One can hardly count on parties to learn the right
lessons after an election loss, and it would thus be foolish to predict with
certainty — or anything approaching it — the fall of either wokeness or
Trumpism. But the abject humiliation that is sure to befall the loser of this
election may just be so intense as to give one reason for cautious and rational
hope. One can at least see how things might get better.

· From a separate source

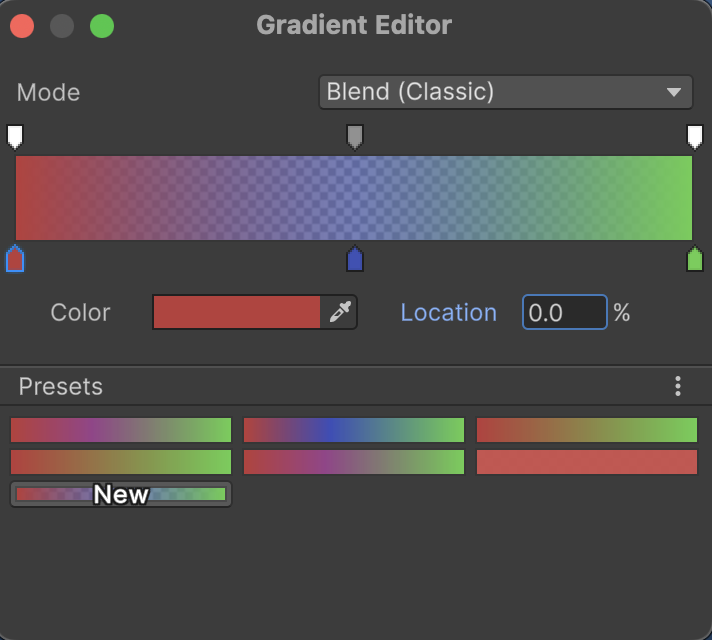Select the green color key at right end

tap(694, 259)
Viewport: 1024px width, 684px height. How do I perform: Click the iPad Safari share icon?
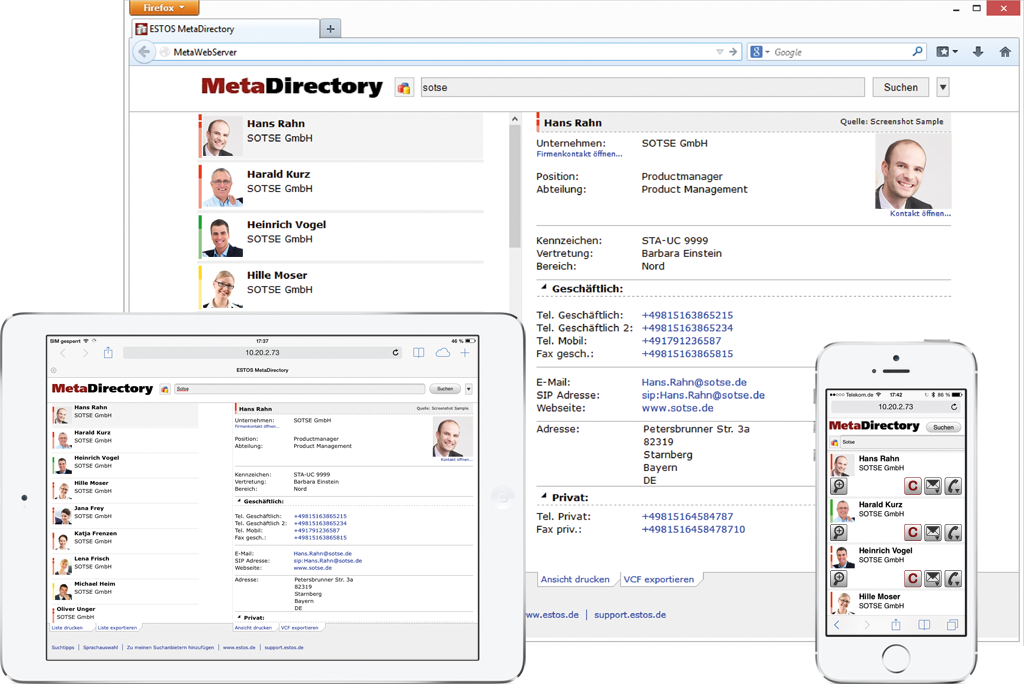108,353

After the 2020 election, Yuval Levin observed for National Review that, in reality,
America functionally has two opposing minority parties: “Although elections
empower their winners,” he noted, “[this 2020] election looks likely above all
to end up sending a warning message to both parties.” The 2024 election offers
an intensified version of this process — the loser is primed to receive a
message far more overt than a mere “warning.” Perhaps it could finally knock
our politics off the double-minority track it’s been running on for at least a
decade.
In time, then, it could be that the losing party of this
November’s election ends up winning in the long term. One of our major
political movements — Trumpism or wokeness — will be humiliated less than four
months from now. If the losing political party jettisons that unpopular vision
it has presented to American voters and instead is pushed to adopt a serious
governing agenda capable of commanding approval from independents and
moderates, it could control the next era of American politics as a true majority
movement and, in due course, reap monumental electoral benefits.